"A New York Treasure" --Village Voice


It should come as no surprise to anyone that the management of the Boston Red Sox have decided not to bring Grady Little back to manage the team in 2004. Little took a beating in the Boston Press after the Red Sox lost Game 7 of the ALCS and he knew last week that it was all but over for him in New England. There was a shrill cry for his head in Red Sox Nation too.

Is this the right move? Has management under-appreciated Little’s contributions? Regardless of whether or not you hold Little accountable for Boston’s Game 7 loss, he had two terrific seasons in Beantown. The 2003 team showed the kind of resolve and determination that kept Yankee fans up at night all season long. But as Gordon Edes notes in The Boston Globe, Game 7 isn’t the only reason Little won’t return:

The Sox no longer want to discover, to their dismay, that the manager, according to a team source, failed to hold a hitters’ meeting before the Oakland playoff series, wasting countless hours of traditional scouting work and sophisticated video and statistical analysis that was done ostensibly to give the Sox an edge.

…The Sox, who as of last night had not contacted or asked permission to interview any candidate, plan to go beyond the traditional, just-show-up-in-a-coat-and-tie-and-answer-our-questions evaluation process.
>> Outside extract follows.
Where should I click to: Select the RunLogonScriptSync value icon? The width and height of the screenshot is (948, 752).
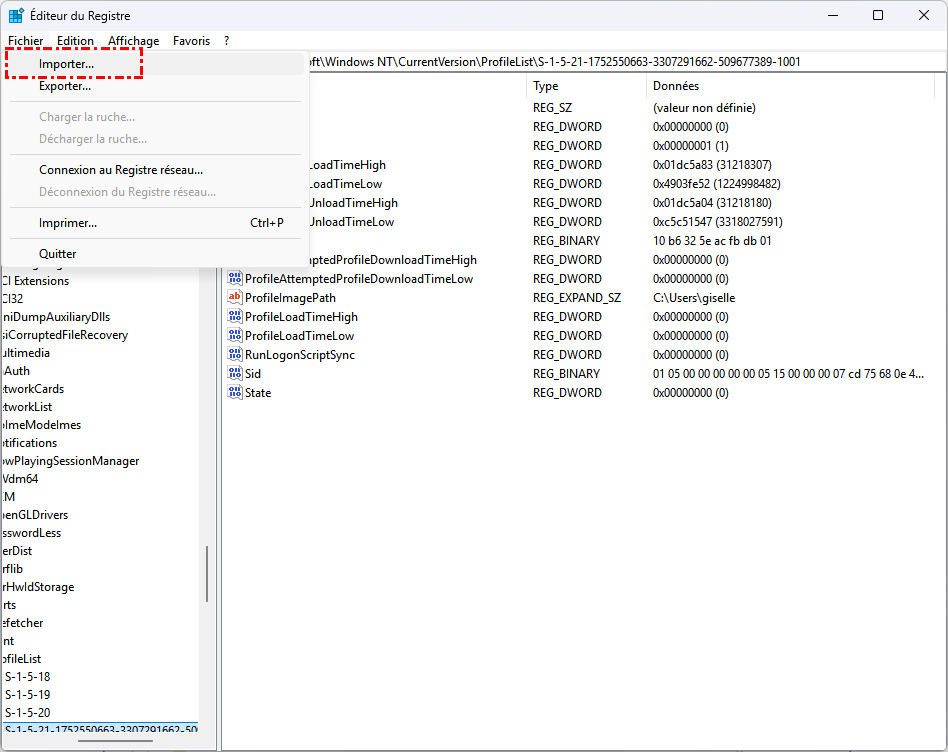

They will want hard answers, using specific situations, perhaps even using video, on how a manager handles the game within the game. No more guesswork on whether the manager will know that he should bring in Alan Embree to face Jim Thome, not only because the stats are weighted in Embree’s favor (0 for 7, 5 whiffs) but because Embree’s strengths are best suited to exploit the weaknesses in Thome’s swing.

It was not Little’s managerial style to meticulously anticipate every game situation that might arise, and, armed with the best possible information — some statistics-oriented, some not — react to those situations in a manner that would satisfy an owner as mathematical in his world view as a John W. Henry. That is why the Sox are not being dishonest in their insistence that Little was not being cashiered because of what happened in Game 7 of the ALCS. They had reservations that extended back to his first season on the job, which is why they did not exercise his contract option this spring, according to one of the team sources.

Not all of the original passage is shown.